Resta però sullo sfondo il tema economico-politico del dibattito, che ne funge da motore: il settore telecom europeo soffre per la caduta di marginalità e profitti, a causa della concorrenza nei prezzi e della necessità di investire in nuove reti, in particolare fibra e 5G. Però tale sofferenza non é uguale per tutti, in quanto le telco europee sono in crisi come le famiglie infelici di Lev Tolstoj in Anna Karenina: ognuna è in crisi a modo suo.
Vi sono operatori schiacciati da debiti pesanti risalenti a passate gestioni (come la nostra TIM), ma anche altri, come Deutsche Telekom, che sono floridi ma vedono acuirsi il gap, finanziario e di capitalizzazione, tra essi e gli operatori Internet globali. Vi sono poi operatori di rete che sono rimasti silenti perché non convinti del dibattito, ma che non rifiuterebbero un sussidio da Google, fino a quelli che invece le reti l’hanno praticamente già fatte, ad esempio Stokab in Svezia per la fibra ed Elisa in Finlandia per il 5G, i quali, essendoci riusciti senza le sovvenzioni di una Internet tax, potrebbero vedere come distorsiva questa misura.
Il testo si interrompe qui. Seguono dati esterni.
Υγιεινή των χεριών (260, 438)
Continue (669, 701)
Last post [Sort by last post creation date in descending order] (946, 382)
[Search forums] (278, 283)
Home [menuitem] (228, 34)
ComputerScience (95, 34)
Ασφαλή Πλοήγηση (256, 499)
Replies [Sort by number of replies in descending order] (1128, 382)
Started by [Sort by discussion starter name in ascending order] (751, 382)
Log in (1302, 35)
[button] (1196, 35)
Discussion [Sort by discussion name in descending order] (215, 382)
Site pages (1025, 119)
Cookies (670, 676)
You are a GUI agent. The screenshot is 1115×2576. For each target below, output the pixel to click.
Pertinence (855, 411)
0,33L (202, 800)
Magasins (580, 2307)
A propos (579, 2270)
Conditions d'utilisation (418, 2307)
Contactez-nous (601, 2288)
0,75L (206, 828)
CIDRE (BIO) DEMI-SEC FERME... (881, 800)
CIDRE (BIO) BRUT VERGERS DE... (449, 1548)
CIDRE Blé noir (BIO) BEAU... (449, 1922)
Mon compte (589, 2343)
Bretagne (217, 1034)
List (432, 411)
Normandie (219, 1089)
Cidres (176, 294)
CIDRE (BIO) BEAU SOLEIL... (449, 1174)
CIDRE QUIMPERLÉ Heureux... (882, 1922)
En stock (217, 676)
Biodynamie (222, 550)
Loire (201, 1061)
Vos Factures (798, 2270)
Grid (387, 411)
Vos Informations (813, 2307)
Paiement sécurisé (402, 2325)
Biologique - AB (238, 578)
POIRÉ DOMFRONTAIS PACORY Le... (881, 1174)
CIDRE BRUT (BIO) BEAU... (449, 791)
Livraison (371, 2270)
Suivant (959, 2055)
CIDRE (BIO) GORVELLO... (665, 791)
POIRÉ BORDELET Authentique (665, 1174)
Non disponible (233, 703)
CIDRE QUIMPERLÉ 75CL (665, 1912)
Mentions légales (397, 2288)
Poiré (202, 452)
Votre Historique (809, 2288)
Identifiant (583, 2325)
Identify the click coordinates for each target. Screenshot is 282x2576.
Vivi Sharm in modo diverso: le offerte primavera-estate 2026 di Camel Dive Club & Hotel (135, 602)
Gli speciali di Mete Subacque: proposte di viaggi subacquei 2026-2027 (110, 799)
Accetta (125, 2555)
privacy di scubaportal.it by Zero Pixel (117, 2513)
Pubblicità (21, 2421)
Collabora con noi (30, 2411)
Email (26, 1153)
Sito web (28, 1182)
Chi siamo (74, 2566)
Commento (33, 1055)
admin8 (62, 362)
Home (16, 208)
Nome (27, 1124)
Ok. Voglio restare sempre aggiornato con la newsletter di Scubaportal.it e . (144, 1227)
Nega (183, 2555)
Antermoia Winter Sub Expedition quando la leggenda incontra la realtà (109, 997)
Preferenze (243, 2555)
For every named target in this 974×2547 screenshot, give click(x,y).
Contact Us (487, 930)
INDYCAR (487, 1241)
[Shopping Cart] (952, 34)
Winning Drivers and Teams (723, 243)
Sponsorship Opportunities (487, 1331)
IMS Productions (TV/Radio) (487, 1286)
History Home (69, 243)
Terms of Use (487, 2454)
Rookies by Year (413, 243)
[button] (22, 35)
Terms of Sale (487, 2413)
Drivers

La Commissione dovrà trovare la quadra tra tutte queste visioni diverse e confliggenti, stando attenta a non violare le norme esistenti, in particolare quelle sulla concorrenza e sulla net neutrality, e tenendo conto del fatto che il settore telecom è soprattutto vittima di sé stesso, cioè di aver vissuto riccamente ai tempi della telefonia tradizionale ma di non essersi saputo adeguare all’avvento delle nuove tecnologie e dell’economia dei dati.